**Set task**
Return verbatim the section of the news article on Rice's Mideast trip starting at "Daniel Ayalon, Israel's" and ending at "Hezbollah's military capabilities.".

begin Extracted text

This is the News on my 57th Birthday, That I Can Not Celebrate.
Rice seeks long-term peace on Mideast trip By ANNE GEARAN, AP Diplomatic Writer
Sat Jul 22, 2:43 AM ET
Secretary of State Condoleezza Rice rejected the "false promise" of an immediate cease-fire in the spreading war between Israel and Hezbollah on Friday and said she would seek long-term peace during a trip to the Mideast beginning Sunday.
The top U.S. diplomat defended her decision not to meet with Hezbollah leaders or their Syrian backers during her visit.
"Syria knows what it needs to do, and Hezbollah is the source of the problem," Rice said as she previewed her trip, which begins with a stop in Israel.
Rice said the United States is committed to ending the bloodshed, but not before certain conditions are met. The Bush administration has said that Hezbollah must first turn over the two Israeli soldiers whose capture set off the 10-day-old violence, and stop firing missiles into Israel.
"We do seek an end to the current violence, we seek it urgently. We also seek to address the root causes of that violence," Rice said. "A cease-fire would be a false promise if it simply returns us to the status quo."
The United States has resisted international pressure to lean on its ally Israel to halt the fighting. The U.S. position has allowed Israel more time to try to destroy what both nations consider a Hezbollah terrorist network in southern Lebanon.
In addition, the Bush administration was rushing a delivery of precision-guided bombs to Israel after receiving a request last week, The New York Times reported. The munitions were part of a multimillion-dollar arms sale package approved last year that Israel could tap at any time, the Times reported in an article posted on its Web site Friday night.
United Nations Secretary-General Kofi Annan demanded an immediate cease-fire Thursday, and denounced the actions of both Israel and Hezbollah. Lebanon's beleaguered prime minister has also asked for an immediate halt to the fighting.
Daniel Ayalon, Israel's ambassador to Washington, told The Associated Press that Israel has destroyed about 40 percent of Hezbollah's military capabilities.
"Most of the long-range (missiles) have been hit, a lot of the medium range, but they still have thousands and thousands of rockets, short-range and others," Ayalon said in an interview.
He described the Israeli military assault as a "mop up" operation, and said that Israel had no desire to repeat its 18-year occupation of southern Lebanon that ended in 2000.

end Extracted text
begin Stored data

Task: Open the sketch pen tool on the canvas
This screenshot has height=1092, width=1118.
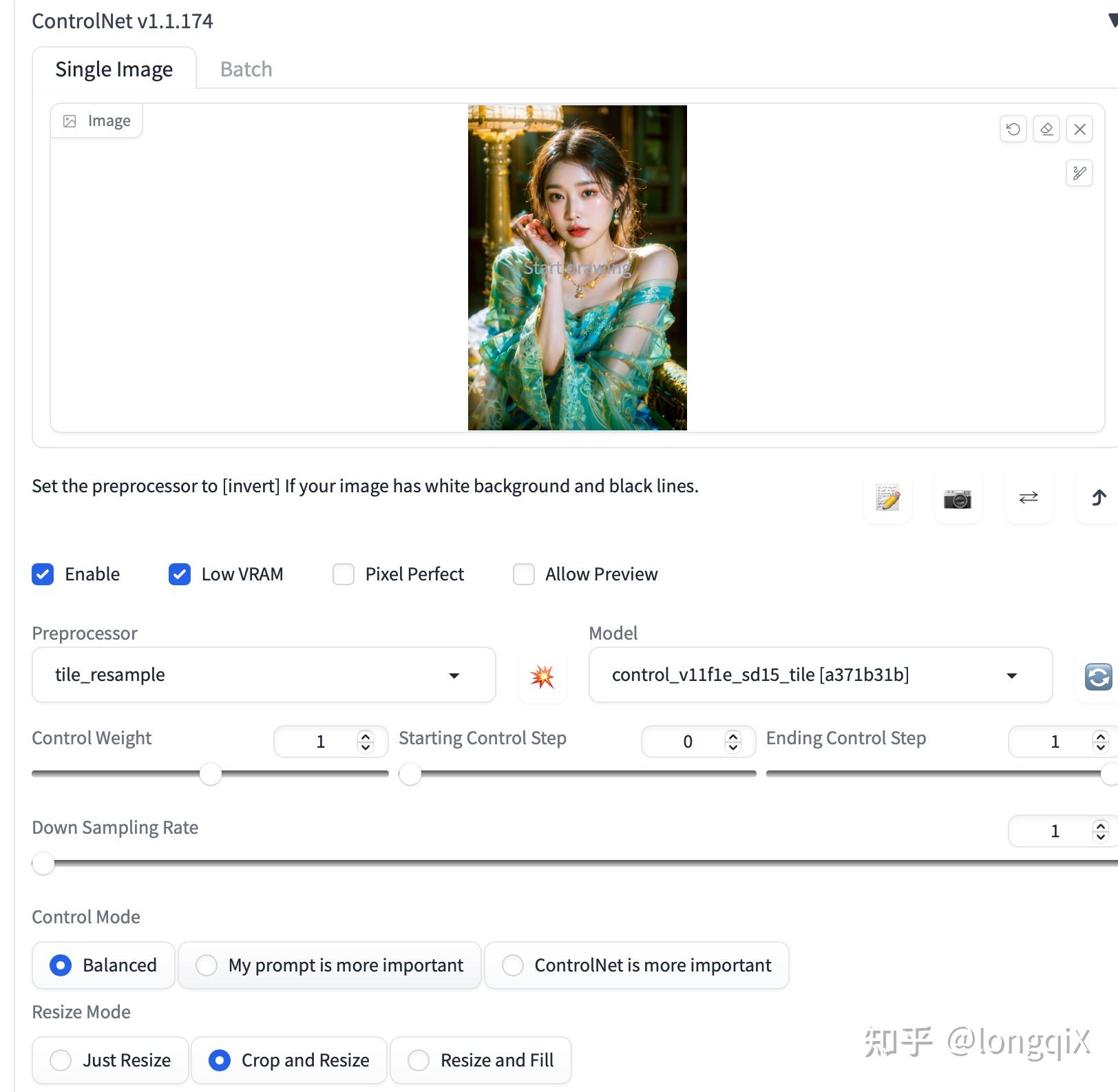Action: [x=1079, y=174]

end Stored data

**Task output**
Daniel Ayalon, Israel's ambassador to Washington, told The Associated Press that Israel has destroyed about 40 percent of Hezbollah's military capabilities.